Patient safety and standards
Health professionals must understand public safety and standards to know the best approaches to dealing with mistakes that may emerge. By understanding this, the professionals will be keen on those areas that may result in errors that are harmful to the patients. They can, therefore, concentrate on system delivery that will prevent such mistakes in the future by learning from those errors. It will also be very easy for professionals to build on a universal culture of safety.
Accepting the notion that mistakes are normal and all human err open space for policies that do not entirely blame health professionals for all errors. This idea exempts the expectation of the health officers of acting supernaturally in their lines of duty(Hendee,2001). The policies that support this idea suggests the establishment of a safer health system that is not too dependent on human beings. Not addressing the non-human source of error will see an increase in the number of these errors
(Rodziewicz & hipskind,2019). The notion discourages over-expectation from the public on the performance of physicians. The concerned policies suggest the incorporation of many other sectors in critical decision making.

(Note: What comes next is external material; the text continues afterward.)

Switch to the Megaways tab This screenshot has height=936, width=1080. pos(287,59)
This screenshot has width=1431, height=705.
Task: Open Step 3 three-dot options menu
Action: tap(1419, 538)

The public is cautioned against over expecting from health professionals who are underpaid and underresourced. It gives room for accepting the failure of medical equipment and machines.
A leader in a health system should be very considerate while taking punitive actions against medical officers who make mistakes. A thorough consideration of the condition under which the error occurred should be considered. It would be very unfair for one to expect a good person working in a bad system to produce good results(Hurghes,2011). It is, therefore, essential for any leader to ensure the system is good before thinking of mistakes done by humans.
References
Hendee, W. R. (2001). To err is human: Building a safer health system. Journal of Vascular and Interventional Radiology, 12(1), P112-P113. doi:10.1016/s1051-0443(01)70072-3
Mulloy, D. F., & HURGHES, R. G. (2011). A preventable medical error.
Rodziwiecz, T. L., & Hipskind, J. E. (2019). Medical Error Prevention.